30 Days of Flavia
- Author: Flavia Tumusiime
- Language: English
- Subject: Life Stories
- Genre: non-fictional
- Published: Facebook
- Publisher: Flavia Tumusiime
- Publication place: Uganda
- Media type: Social Media, Website, TV
- Website: http://www.flaviatumusiime.com/30days.php

= 30 Days of Flavia =

Book by Flavia Tumusiime

30 Days of Flavia is a book with a series of thirty stories from the life and career of the protagonist and author, Flavia Tumusiime. The stories were published on Flavia's Facebook page and later on her main website with the #30daysofflavia.

==Plot==
30 Days of Flavia started in August 2015. It started with how Flavia Tumusiime got a job at 91.3 Capital FM. The stories profile Flavia's private and career life in a random order. She tells of how she got different media jobs what has kept her at most of her jobs. She advises her fans on how to deal with social, private and career problems. The stories were published daily on her Facebook page for 30 days. Every episode or chapter started with a title and would end with a piece of advice for the readers. Her last chapter titled "The Journey" was published just moments before appearing on NTV Uganda in an interview to officially close the stories of her life.

==Purpose==
The purpose of the stories according to Flavia was to help the young people that were going through tough times and thought they were alone. 30 Days of Flavia tells of Flavia's personal life which has mistakes, burdens and hard times, a life most of her fans never knew about.
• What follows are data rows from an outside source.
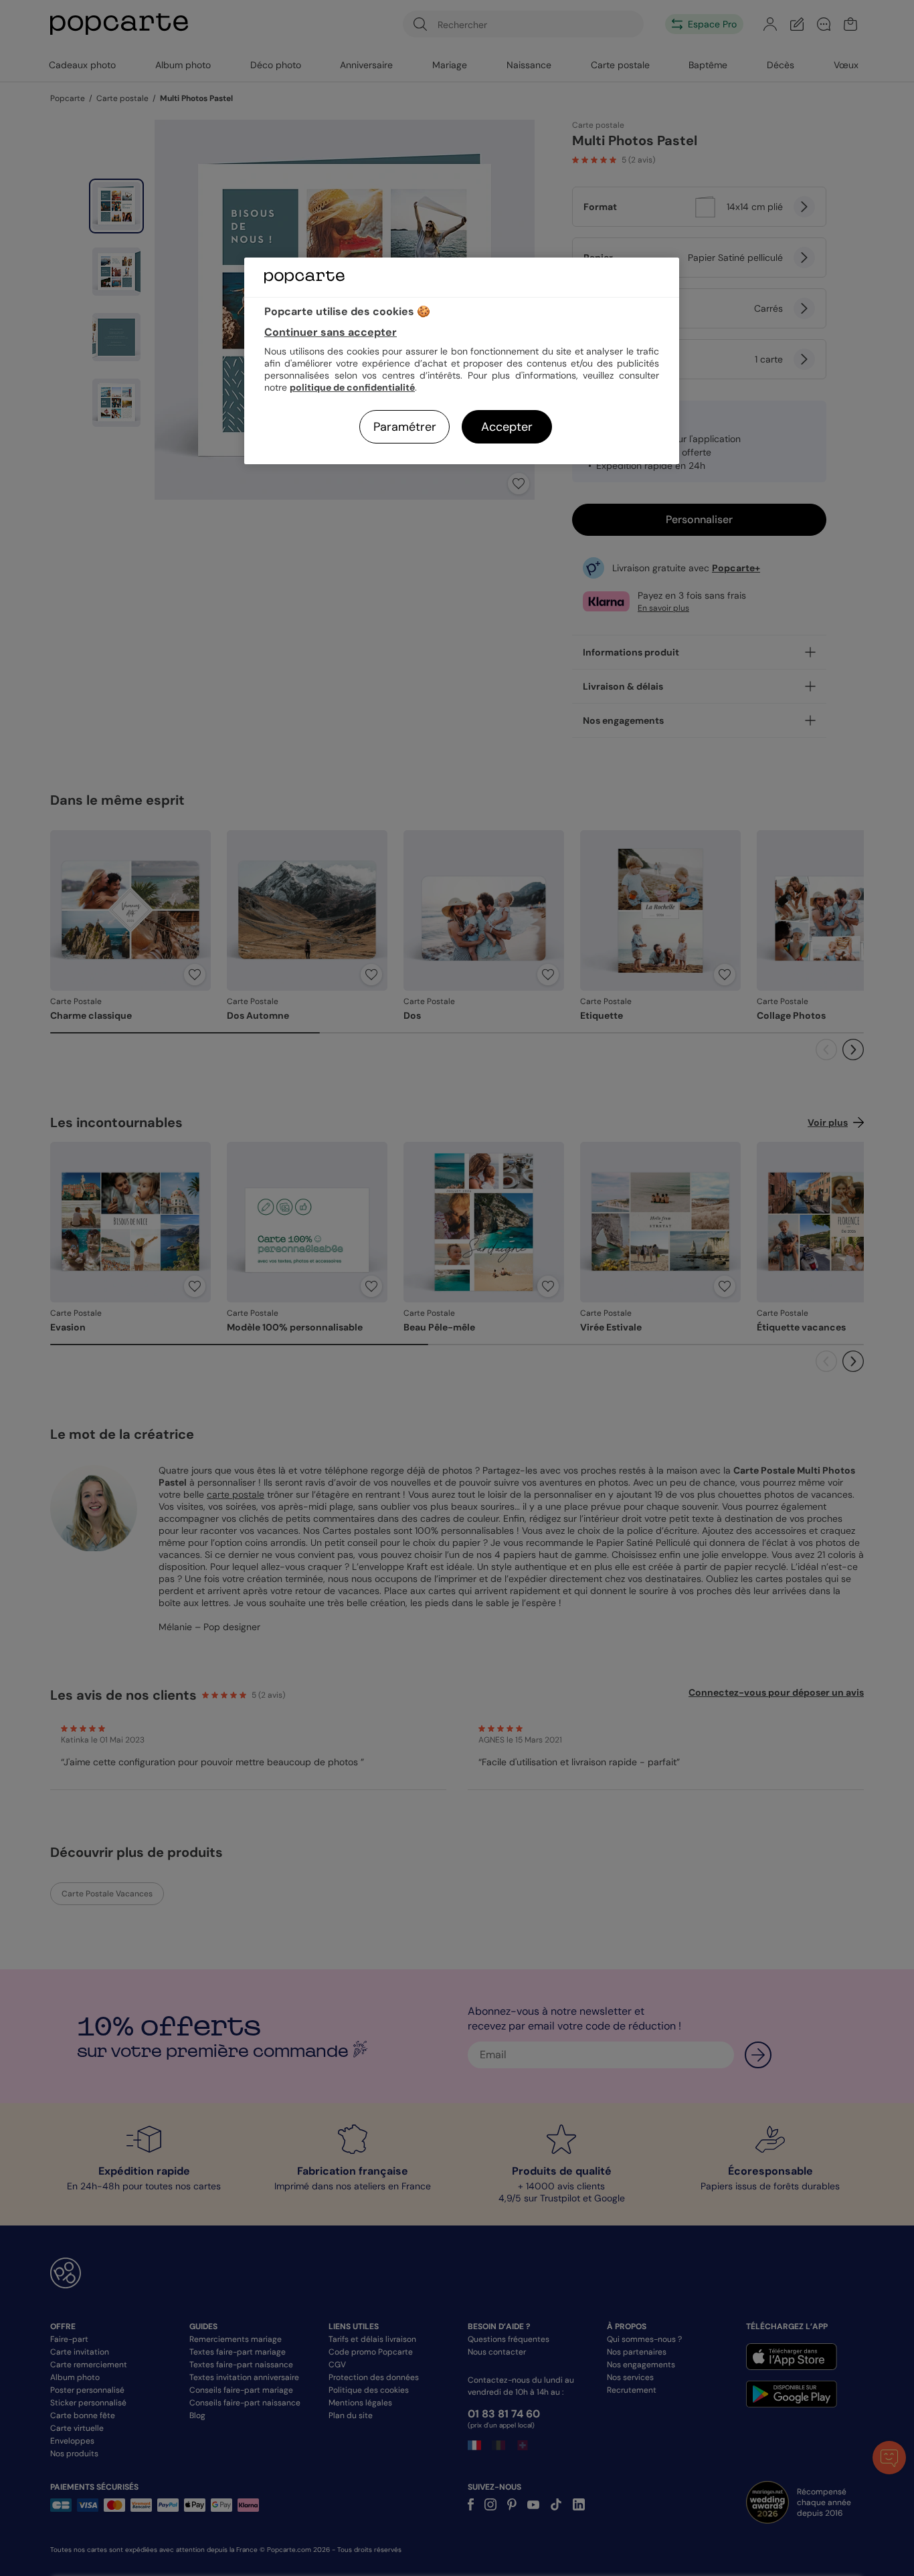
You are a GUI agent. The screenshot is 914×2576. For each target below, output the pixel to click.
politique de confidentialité (352, 387)
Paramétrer (404, 427)
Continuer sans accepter (330, 332)
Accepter (507, 427)
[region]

She goes on to advise her readers every after each chapter,
Word of advice, even if you are at your last grain of strength, never show desperation. Be confident that the best asset is you and with that, you can acquire anything else..
Her last piece of advice was,
My last word of advice is..the bigger the burden/challenge, the bigger the blessing so hold on. #30daysofflavia"

==Reception==
The stories garnered mostly positive reviews.
In chapter (Day) 27 which was titled "Actions", Flavia wrote about how one's actions could send out wrong signals people. She described how she had sent wrong signals to US rapper J. Cole after an interview at Big Brother Africa in 2012 and how she turned him down. This chapter of her life was trending on social media platforms, radio and television. J. Cole's fans all over the world attacked Flavia with criticism as her fans commended her for sharing the story which had been loosely published in print media.